Yesterday I read a great post by Owen Good entitled, A-Rod May Not Be in MLB’s Next Video Game, but Virtual PEDs Will. Good draws a brilliant parallel that had never occurred to me before. If you’re playing a video game (like MLB 10) and you pay real money to buy additional skills for your virtual player are you digitally juicing?
For baseball fans that abhor the “steroid era” of Bonds, Clemons and McGuire it raises an interesting conundrum.
Reading that, mixed with Schaefer’s piece on buying fans and followers for social proof, seemed to converge a few ideas about what exactly is “cheating”? Schaefer has a pull quote from a previous post.
Do you feel paying for any kind of traffic to a website or social media post is appropriate at any time or any level? Just wondering if you feel that there is something inherently wrong with that or not?

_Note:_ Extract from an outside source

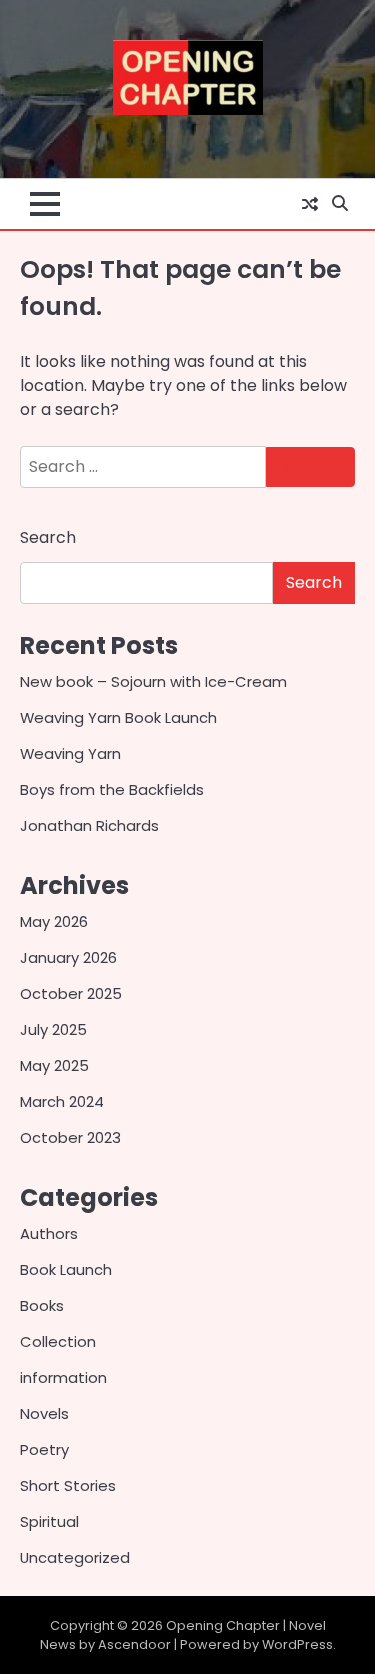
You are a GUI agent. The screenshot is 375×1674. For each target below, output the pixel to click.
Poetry (44, 1449)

He follows that up with what many social media purists like to respond, “If you care about marketing and love social media, you are probably raising the roof with a resounding ‘NOOO!'”. The problem with that answer is that you have now said that Google AdWords is verboten!
What if you are smart enough to figure out how to leverage Facebook ads to encourage Google to view you as a more powerful and engaged site like Marty Weintraub explained recently in Easily Buy (White Hat) SEO Lift & Disrupt Google’s Vaunted Search Algorithm.
If you have a minute, watch the marketing mastermind Chris Rock talk with Jerry Seinfeld in an episode of Comedians in Cars Getting Coffee and fast-forward to 4:10. Jerry says, “If you were a caveman and had a lighter, you’d be king of the world. If you were in the civil war and had an AK-47, the war’s over with one guy.” Chris comes back with, “When we were young comics we were looking for advantages, cheats, steroids. Would I take a pill to be able to write and direct a film like Woody Allen? You’re goddamn right I would.”
Over at Radio Lab, Jad Abumrad and Robert Krulwich talk about the Million Dollar Microsecond. With 50% – 70% of all stock trades now done by computers which are run by an algorithm. On Wall Street the fastest person usually wins.
So computers closer to the big market computer get a microscopic advantage. Firms in New Jersey would lose to firms on Broad Street and firms out on the West Coast were just plain screwed.
Is that cheating? Is that a scam?
Just so you know, Wall Street has fixed this “problem”. They now have a room where any firm can place their computer and every computer has the same length of cable to keep it fair. The podcast is fascinating to listen to.
In the end, any advantage can seem like cheating, especially if you’re on the losing end or trying to keep pace.
When Rap Genius gamed the Google algorithm by tweeting out links to sites that provided him keyword rich anchor text links in return it was a brilliant business move. In the end, he lost traffic for just 10 days before Google returned his site to page one for almost all his keywords. Almost any business would make that deal with Google, but not all businesses have a financial tie to influential Silicon Valley investors.
Finally is the famous “It’s not what you know, it’s who you know” saying. If you spend years building up a strong professional network and I spend those same years honing my skills, who is more likely to get the job? Is resource allocation a form of cheating?
I’d love to hear what you think and where you draw the line.